There are a wide array of methods and medications that target weight loss, but one has emerged specifically for human immunodeficiency virus (HIV)-infected patients. Tesamorelin is a man-made analogue of growth hormone releasing hormone (GHRH), a hormone critical to regulating growth hormone (GH) in the body. Tesamorelin is FDA-approved for the treatment of visceral adiposity in HIV. This article will explore its effects in reducing fat1.
Tesamorelin has been in development and studied in clinical trials since June of 2005. Tesamorelin for injection, sold under the brand name Egrifta, is the marketed form of tesamorelin.

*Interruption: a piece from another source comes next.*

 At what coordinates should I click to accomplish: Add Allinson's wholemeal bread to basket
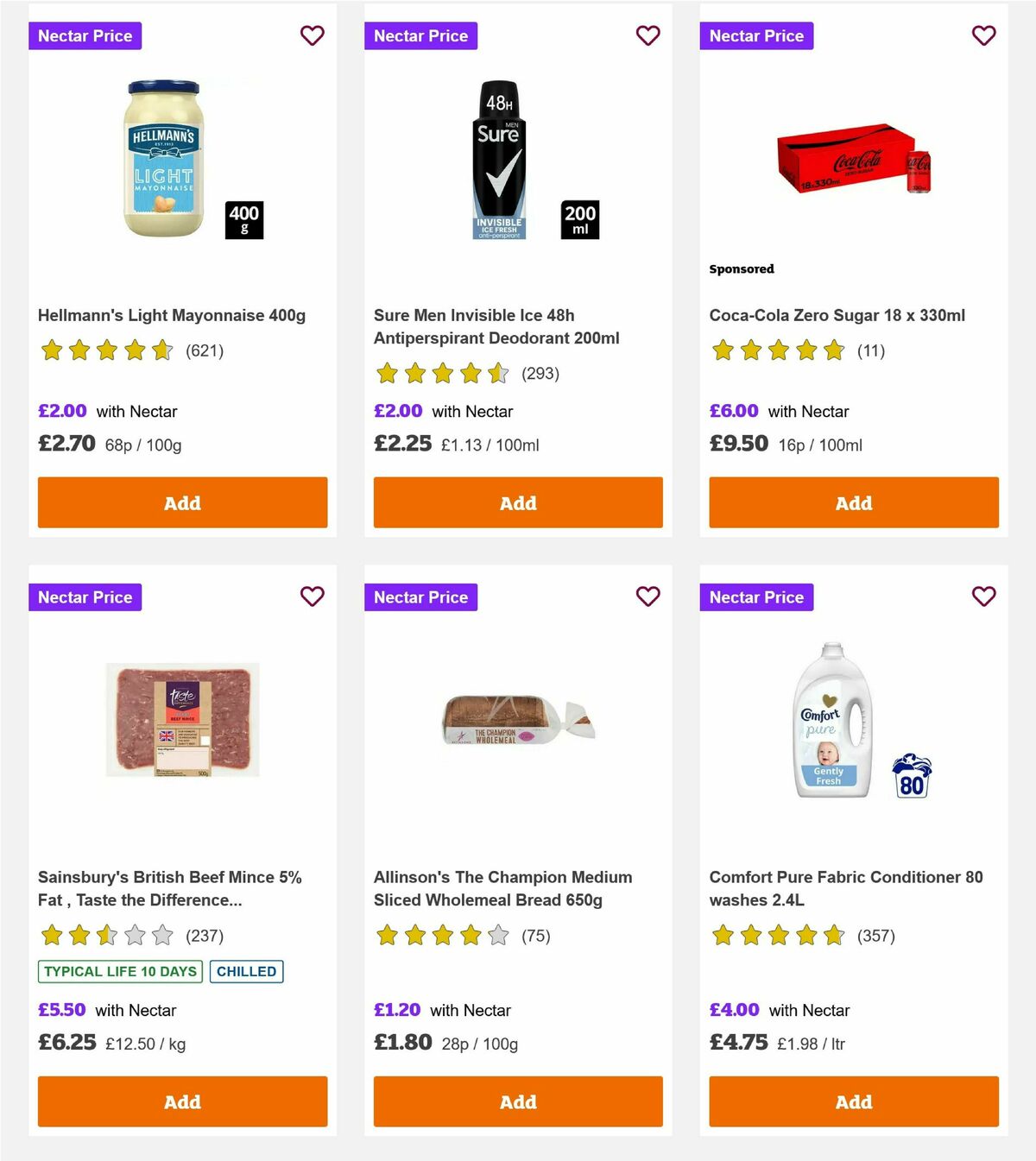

In 2010, the FDA approved Egrifta for the treatment of excess visceral fat (belly fat) in HIV patients with lipodystrophy2. Lipodystrophy refers to a rare condition in which an individual both loses and gains fat in different parts of the body. With this condition, patients may also experience metabolic abnormalities, including dyslipidemia and cardiovascular disease. These symptoms can cause body dysmorphia and lessened quality of life in affected individuals3.
Since its development and approval in lipodystrophy, tesamorelin has been studied for several other indications in clinical trials. These indications include obesity, insulin resistance, and nonalcoholic fatty liver. One study at Massachusetts General Hospital (MGH) is currently evaluating tesamorelin for the treatment of nonalcoholic fatty liver disease (NAFLD). NAFLD is a common condition in obese patients, and investigators hypothesize that tesamorelin may reduce liver fat and improve liver scarring and inflammation in this disease4. However, results are not yet available.
Tesamorelin consists of 44 amino acids and is a man-made analogue of growth hormone-releasing factor (GRF). When a drug is an analogue, it means that it has a very similar chemical structure to the natural substance. Therefore, it acts similarly to the natural substance in the body. Tesamorelin mimics GRF’s mechanism, activating the production and release of human growth hormone (hGH). From there, hGH binds receptors on several types of cells, including adipocytes (fat cells). Binding to these receptors initiates several metabolic pathways, including lipolysis, which is the breakdown of fat4,5. Growth hormone can also bind hepatocytes, which in turn synthesizes insulin like growth factor1 (IGF-1). IGF-1 regulates several of growth hormone’s effects, including fat breakdown and glucose5.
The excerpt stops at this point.